───── Document excerpt ─────

TAMPA — Construction workers have been digging up the roads in downtown Tampa for months, marking the first steps toward building Strategic Property Partners' $3 billion vision for the redevelopment of Tampa's urban core.
At its peak, nearly 100 workers are replacing old water and sewer pipes under the roads on Channelside Drive, Morgan and Jefferson streets, and installing new insulated pipes that will run water to downtown buildings as a form of air conditioning from a central chilled water distribution plant. The construction began in August and will run likely through the summer next year. But roadwork in downtown Tampa will continue over the next two years, as SPP's plans for downtown begin to take shape around Amalie Arena.
"The challenging part of all of this is trying to keep downtown Tampa pedestrian friendly. We're in an urban downtown area and an event district next to Amalie Arena, and so far we've been able to work around the Lightning games," said Courtland Corbino, vice president of development for SPP.

───── Record excerpts ─────

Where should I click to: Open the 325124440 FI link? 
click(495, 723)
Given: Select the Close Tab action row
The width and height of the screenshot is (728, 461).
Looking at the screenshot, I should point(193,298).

─────

_Things to do:_
**a)** In the article about downtown Tampa roadwork, what position does Courtland Corbino hold?
**b)** List every road the downtown Tampa roadwork article names as having old water and sewer pipes replaced beneath it.
**c)** Continue the downtown Tampa roadwork article from its last sentence.
The material comes from a separate source and is unrelated to the article.

_Responses in order:_
**a)** Vice president of development for SPP

**b)** Channelside Drive, Morgan Street, Jefferson Street

**c)**
Construction crews have taken over some parking lots that were once used for Lightning fans. SPP created a website, www.downtowntampagrid.com, where the public can get updates about road closures and share feedback. So far SPP hasn't collected many complaints, said spokeswoman Ali Glisson.
SPP, the real estate firm owned by Tampa Bay Lightning owner Jeff Vinik and Bill Gates' Cascade Investment, signed a $35 million contract with Tampa's Kimmins Contracting Corporation to redevelop new roadways, install new pipes, widen sidewalks and create bike lanes around the 50 acres SPP owns of downtown Tampa.
So far, construction crews have pulled up thousands of old bricks that once formed the downtown roadways and slabs of granite that made roadside curbs that are nearly 80 years old.
"There's always this X factor that you don't know what you'll find when you start digging," said Joseph Williams, president of Kimmins. "It's a puzzle to find room to add new pipes. We have to improvise a lot of the time."
Workers are installing more than 6,000 feet of insulated steel pipes under ground, which will transport chilled water from a centralized plant to new buildings downtown to air condition them. This new system will free up the rooftops of downtown buildings for other uses, like rooftop bars and restaurants, or even dog parks.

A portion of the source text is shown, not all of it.